> _Texto citado_:
# # # # #

Em entrevista ao site de VEJA, senador José Serra (PSDB-SP) fala sobre o projeto que impõe um limite legal não para as despesas do governo, mas para sua dívida

Por Marcela Mattos Materia seguir SEGUIR Materia seguir SEGUINDO 19 fev 2016, 18h08

O governo anunciou nesta sexta-feira cortes de 23,4 bilhões de reais no Orçamento de 2016. Enxugar despesas sempre é uma medida bem-vinda quando se trata de dinheiro público – mas os contingenciamentos ocasionais estão longe de resolver os problemas fiscais do país. “Com um limite ao endividamento da União, nada dos problemas fiscais de hoje estaria acontecendo”, diz o senador José Serra (PSDB-SP), que apresentou no Congresso uma proposta de um limite legal não para as despesas do governo, mas para seu endividamento. O senador falou sobre a proposta ao site de VEJA.

O senhor é relator da proposta que impõe limite de endividamento à União, o que já está previsto desde a Constituição de 1988, mas nunca foi regulamentado. A situação econômica do país estaria diferente se a proposta tivesse sido aprovada cinco ou dez anos atrás? Eu acho que se a proposta já existisse, estaria todo mundo mais alerta do processo que estava sendo criado. Essa luz vermelha já teria sido acendida. Poderia ser diferente porque o governo teria de prestar contas e não iria se autoenganar tão facilmente. Quem se opõe à proposta, que é, entre eles, o (Ministério do) Planejamento, diz que ela significa amarrar as mãos e que é ‘cortar leite de criancinha’. Um terrorismo. Na verdade, não é assim. O projeto admite quinze anos de adaptação. Mais ainda: como a situação está ruim e o PIB está caindo, é óbvio que o desequilíbrio aumenta. Então tem uma previsão de que até 2018 aumenta (o endividamento), e só depois se assume um ritmo mais normal.

# # # # #

> _Informações registradas_:
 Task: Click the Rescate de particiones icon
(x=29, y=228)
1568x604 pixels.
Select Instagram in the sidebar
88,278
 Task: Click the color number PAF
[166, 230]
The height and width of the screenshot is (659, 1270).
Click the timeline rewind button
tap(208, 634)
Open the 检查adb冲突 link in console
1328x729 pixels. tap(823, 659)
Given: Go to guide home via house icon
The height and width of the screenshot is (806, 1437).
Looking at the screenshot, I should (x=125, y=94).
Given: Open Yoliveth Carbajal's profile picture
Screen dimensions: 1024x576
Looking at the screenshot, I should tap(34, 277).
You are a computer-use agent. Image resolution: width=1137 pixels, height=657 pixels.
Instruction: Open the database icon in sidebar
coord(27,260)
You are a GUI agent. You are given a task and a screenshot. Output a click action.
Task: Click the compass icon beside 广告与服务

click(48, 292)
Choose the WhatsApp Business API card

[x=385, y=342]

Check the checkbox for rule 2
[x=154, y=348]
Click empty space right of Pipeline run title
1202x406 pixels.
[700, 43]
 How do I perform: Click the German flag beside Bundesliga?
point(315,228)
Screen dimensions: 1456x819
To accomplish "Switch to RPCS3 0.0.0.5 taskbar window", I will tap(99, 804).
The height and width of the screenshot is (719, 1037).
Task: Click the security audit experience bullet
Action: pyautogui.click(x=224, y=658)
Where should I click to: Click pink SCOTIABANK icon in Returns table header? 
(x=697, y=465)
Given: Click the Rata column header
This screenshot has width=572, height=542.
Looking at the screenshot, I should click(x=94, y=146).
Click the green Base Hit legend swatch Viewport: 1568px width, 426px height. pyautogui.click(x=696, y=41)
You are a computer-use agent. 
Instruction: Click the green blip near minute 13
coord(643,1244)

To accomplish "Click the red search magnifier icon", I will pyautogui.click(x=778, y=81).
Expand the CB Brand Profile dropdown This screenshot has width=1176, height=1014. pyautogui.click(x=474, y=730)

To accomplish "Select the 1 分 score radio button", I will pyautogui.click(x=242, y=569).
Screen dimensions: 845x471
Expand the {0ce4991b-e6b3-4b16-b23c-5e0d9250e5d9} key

# # # # #

> _A fazer_: Dê sequência à entrevista sobre o limite de endividamento da União, começando logo após a última frase apresentada. Os registros constituem um material à parte, independente do texto.

> _Resposta escrita_:
Mas por que trazer o tema à discussão só agora, quase 30 anos depois de promulgada a Constituição? O governo do (ex-presidente) Fernando Henrique (Cardoso) tentou. Mas o governo do PT deixou de lado, e os projetos não andaram aqui (no Senado). Ficou na inércia. Em princípio, o Ministério da Fazenda nunca é fanático de fazer isso, porque é para ele. Os economistas fora do governo às vezes têm uma visão mais objetiva do que precisa ser feito porque quem está no governo não quer se amarrar. Essa é a explicação básica. Estados e municípios fizeram, e funciona.

Estados e municípios tiveram os limites de endividamento estabelecidos em 2001, o que não ocorreu com a União. Hoje, muitos deles, especialmente os Estados, sofrem com alto endividamento a ponto de, em alguns casos, sequer conseguirem pagar salário do funcionalismo. Foi a regulamentação do teto da dívida que fez isso? Não. Os limites não geraram o problema nos estados. Nesse caso, o básico é a queda da receita. No Rio de Janeiro, o caso mais visível, isso ocorreu porque a receita do petróleo devia dar conta de uns 20% do orçamento. Além da queda do ICMS, que depende da atividade econômica. Os Estados estão limitados na receita por causa da queda da economia. Tem muita gente que diz que a dívida brasileira é baixa. Para o nível de riqueza que o Brasil tem, a dívida bruta é exagerada. O problema é o descontrole. Desde que a Dilma ganhou a eleição, os juros subiram 3,25 pontos porcentuais. Nós temos que controlar, a médio prazo, a dívida pública. Na verdade, o projeto vai ser restritivo quando a economia estiver bem. E a ideia é justamente impedir que, quando a economia estiver bem, se acelere de tal maneira que deixe o quadro muito pior quando as coisas estiverem mal. É o que aconteceu com o Lula: estava indo tão acelerado que bateu na parede. O projeto não é feito para a economia em crise. É feito para quando a economia retomar você segure as pontas. A disciplina fiscal é uma coisa de longo prazo, e ela tem muito a ver com o que você faz na época de fartura. É uma coisa que interessa a médio e longo prazo.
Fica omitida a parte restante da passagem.